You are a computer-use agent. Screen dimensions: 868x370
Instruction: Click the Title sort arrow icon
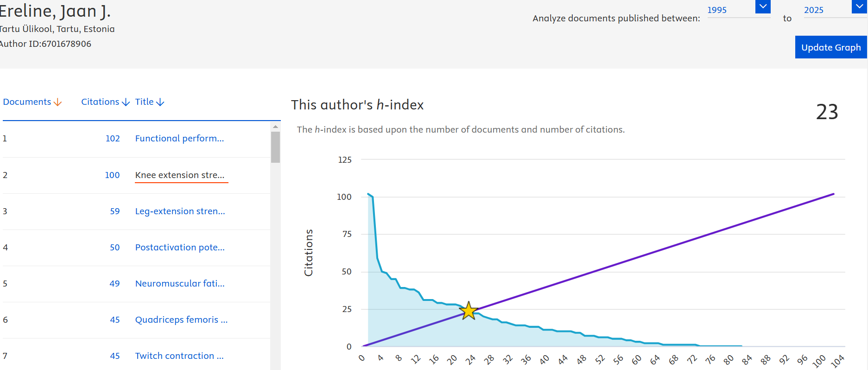click(160, 102)
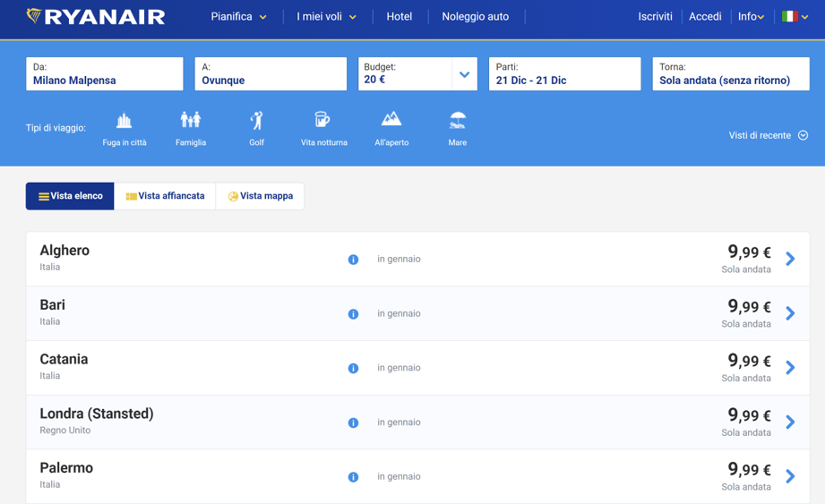
Task: Click the info icon for Alghero
Action: click(353, 260)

**Your task**
The records above must be repeated in full and exactly, but without any of the pictures.

**Solution**
You are a computer-use agent. Screen dimensions: 868x370
Instruction: Click the Title sort arrow icon
click(160, 102)
Task: Click the info icon for Alghero
Action: click(353, 260)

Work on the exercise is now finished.